Charles Manson died aged 83 on 19 November 2017 of cardiac arrest and respiratory failure connected to colon cancer, having spent almost half of the last century in prison. His body was cremated in the California desert with rumours continuing to persist that surviving, freed members of the Family, plus new converts to Manson, were there to see Charles’s remains perish to ash.
Former Manson Family member Dianne Lake gave a TV interview at the time of his death, stating that Charlie was “cute, impish, fun” at first but that she wanted to commit suicide after he later raped her. “If they [the surviving imprisoned Family members] really had remorse,” said Lake, in a separate interview, “they would waive their parole hearings so that the families of the victims don’t have to relive this experience over and over.”

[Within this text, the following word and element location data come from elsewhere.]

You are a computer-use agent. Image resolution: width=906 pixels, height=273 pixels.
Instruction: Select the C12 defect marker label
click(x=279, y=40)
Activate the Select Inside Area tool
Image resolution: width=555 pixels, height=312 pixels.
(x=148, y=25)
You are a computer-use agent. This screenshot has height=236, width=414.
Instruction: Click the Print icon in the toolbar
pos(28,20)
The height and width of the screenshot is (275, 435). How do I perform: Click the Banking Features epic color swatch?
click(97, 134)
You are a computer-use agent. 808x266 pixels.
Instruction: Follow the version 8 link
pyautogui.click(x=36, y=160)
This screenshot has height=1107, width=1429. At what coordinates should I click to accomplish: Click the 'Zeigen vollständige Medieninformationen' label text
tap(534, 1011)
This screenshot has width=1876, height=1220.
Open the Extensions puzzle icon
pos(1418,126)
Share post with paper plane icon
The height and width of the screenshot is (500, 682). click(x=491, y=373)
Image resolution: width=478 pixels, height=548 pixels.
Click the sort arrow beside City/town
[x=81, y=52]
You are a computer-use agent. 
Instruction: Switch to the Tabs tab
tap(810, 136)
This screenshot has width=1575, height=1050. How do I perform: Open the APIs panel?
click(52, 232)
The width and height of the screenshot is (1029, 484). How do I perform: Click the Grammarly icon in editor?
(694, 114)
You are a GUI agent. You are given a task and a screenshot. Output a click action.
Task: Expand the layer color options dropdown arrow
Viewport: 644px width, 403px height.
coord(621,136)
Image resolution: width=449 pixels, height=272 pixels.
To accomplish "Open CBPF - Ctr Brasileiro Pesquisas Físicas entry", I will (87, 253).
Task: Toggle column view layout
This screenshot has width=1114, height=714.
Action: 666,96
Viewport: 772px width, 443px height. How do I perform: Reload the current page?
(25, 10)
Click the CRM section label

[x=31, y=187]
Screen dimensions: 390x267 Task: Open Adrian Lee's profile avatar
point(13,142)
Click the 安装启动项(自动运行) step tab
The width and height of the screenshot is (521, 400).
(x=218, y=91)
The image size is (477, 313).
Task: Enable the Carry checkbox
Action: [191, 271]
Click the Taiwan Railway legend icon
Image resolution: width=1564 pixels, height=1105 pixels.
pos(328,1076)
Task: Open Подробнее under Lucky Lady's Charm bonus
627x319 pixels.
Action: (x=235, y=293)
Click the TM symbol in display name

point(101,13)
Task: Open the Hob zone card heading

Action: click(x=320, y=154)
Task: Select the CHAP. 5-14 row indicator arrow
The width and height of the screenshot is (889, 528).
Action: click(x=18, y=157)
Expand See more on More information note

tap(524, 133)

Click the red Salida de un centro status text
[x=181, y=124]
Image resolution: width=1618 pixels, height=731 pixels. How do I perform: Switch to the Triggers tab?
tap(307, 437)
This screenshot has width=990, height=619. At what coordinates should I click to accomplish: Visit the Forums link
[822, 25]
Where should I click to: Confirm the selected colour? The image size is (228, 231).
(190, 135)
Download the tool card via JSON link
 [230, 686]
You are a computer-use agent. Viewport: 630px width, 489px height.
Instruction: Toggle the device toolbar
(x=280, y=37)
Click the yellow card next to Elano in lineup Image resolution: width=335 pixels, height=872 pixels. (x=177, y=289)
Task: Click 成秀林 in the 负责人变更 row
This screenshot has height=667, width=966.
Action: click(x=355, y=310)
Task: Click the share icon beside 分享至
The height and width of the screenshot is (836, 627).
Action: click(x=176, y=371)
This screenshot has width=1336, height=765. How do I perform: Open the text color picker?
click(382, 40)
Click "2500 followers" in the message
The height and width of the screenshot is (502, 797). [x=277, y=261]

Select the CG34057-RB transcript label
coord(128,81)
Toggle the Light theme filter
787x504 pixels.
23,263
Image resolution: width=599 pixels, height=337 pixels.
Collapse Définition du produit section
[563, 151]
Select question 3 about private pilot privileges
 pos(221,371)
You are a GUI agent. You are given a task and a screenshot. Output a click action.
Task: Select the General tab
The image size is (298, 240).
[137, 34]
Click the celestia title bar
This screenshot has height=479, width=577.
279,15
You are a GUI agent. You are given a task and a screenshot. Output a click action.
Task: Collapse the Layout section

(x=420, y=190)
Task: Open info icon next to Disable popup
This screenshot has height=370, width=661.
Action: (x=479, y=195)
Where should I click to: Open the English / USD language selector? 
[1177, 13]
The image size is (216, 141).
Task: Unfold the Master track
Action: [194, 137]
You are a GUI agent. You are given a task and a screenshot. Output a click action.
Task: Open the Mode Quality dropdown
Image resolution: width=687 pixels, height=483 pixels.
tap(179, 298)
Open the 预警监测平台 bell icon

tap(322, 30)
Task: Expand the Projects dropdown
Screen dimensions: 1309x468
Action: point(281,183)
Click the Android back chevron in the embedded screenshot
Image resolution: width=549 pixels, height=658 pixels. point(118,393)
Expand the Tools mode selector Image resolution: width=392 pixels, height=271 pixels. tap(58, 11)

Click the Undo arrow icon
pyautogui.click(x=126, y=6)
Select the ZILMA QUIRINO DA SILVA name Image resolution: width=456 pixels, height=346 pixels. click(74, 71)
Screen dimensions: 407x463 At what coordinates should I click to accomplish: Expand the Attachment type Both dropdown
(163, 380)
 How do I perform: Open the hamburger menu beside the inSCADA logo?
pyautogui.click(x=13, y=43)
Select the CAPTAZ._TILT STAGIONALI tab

As of now, key Manson Family members, including Patricia Krenwinkel and Leslie Van Houten, are both still behind bars, while Charles ‘Tex’ Watson, who described himself as Manson’s right-hand man, has become an ordained minister while still serving jail time in San Diego. He has been denied parole 17 times.
As for Lynette ‘Squeaky’ Froome; she escaped from prison in 1987 after receiving a life sentence for the assassination attempt on President Ford. Attempting to reach Manson in his cell, she was found two miles from the jail she’d fled in West Virginia after a 48-hour man hunt.
In August 2009, after serving 34 years in jail, Froome was released. Now in her early 70s, her whereabouts are unknown; just another former Family member now living in an America no longer containing Manson but where similarly deranged cults celebrating violence, conspiracy and white supremacy continue to persist.
As Linda Deutsch, who has covered the Manson Family story for more than half a century for US newspapers recently observed: “Manson had a streak of pure evil. The story is that it persists until now. He’s dead, finally, and yet it’s as if the curse has not yet disappeared. And it hangs over everyone who was ever involved with him.”